Distributed March 28, 2002
For Immediate Release

News Service Contact: Kristen Cole



Third-graders better equipped to handle stress if early to bed, study says

Measuring the hormone cortisol, blood pressure and perceptions of events, researchers at Brown University found that third-grade girls who went to bed before 9 p.m. showed more adaptive responses to stress than those who stayed up later. The study included 138 girls in New York City.


PROVIDENCE, R.I. — Being in bed by 9 p.m. makes a youngster better able to respond to stress than those who stay up later, according to a new Brown University study.

The study included 138 third-grade girls, ages 8 and 9, residing in New York City. Researchers measured their levels of the stress hormone cortisol, blood pressure, and perceptions in relation to three stressful tasks during a home visit.
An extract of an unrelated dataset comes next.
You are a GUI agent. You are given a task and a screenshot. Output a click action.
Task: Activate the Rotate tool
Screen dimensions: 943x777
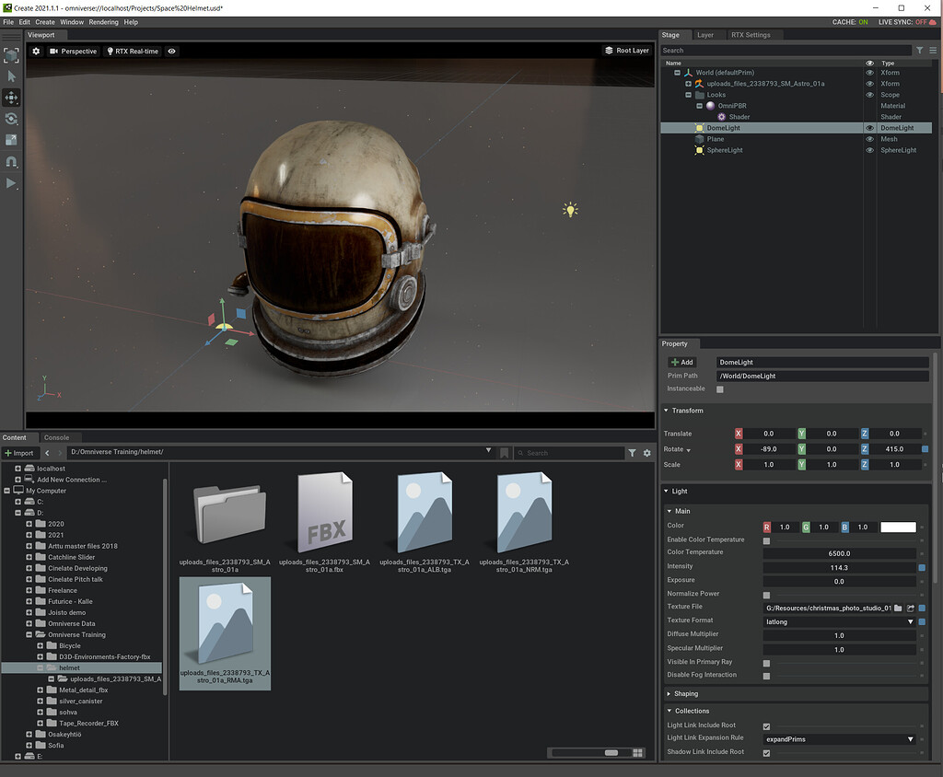pyautogui.click(x=12, y=119)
“Kids typically encounter all sorts of stressors in their lives,” said Vincent F. Capaldi, the study’s lead researcher and a Brown undergraduate, who presented his findings March 14 at the American Psychosomatic Society meeting. “If you are able to cope with stress, you are better able to learn and less prone to illness.”

Girls in the study completed a block design task that challenged their intellect, applied a cold press to their foreheads that mimicked a physical stress, and had a conversation with their mothers on a topic about which they disagreed. The girls chose the topic from a list of issues such as manners, telephone calls, behavior toward siblings, behavior toward mother, going to church, and taking care of tapes and compact discs.

Levels of cortisol were measured at the beginning of the interview and after each stressful task. Girls with earlier bedtimes registered a greater initial spike and steeper decline in cortisol when faced with stress as compared to girls with later bedtimes. That strong response suggests girls with earlier bedtimes have a better regulated response to stress compared to the more “sluggish” response of those with later bedtimes, said Capaldi.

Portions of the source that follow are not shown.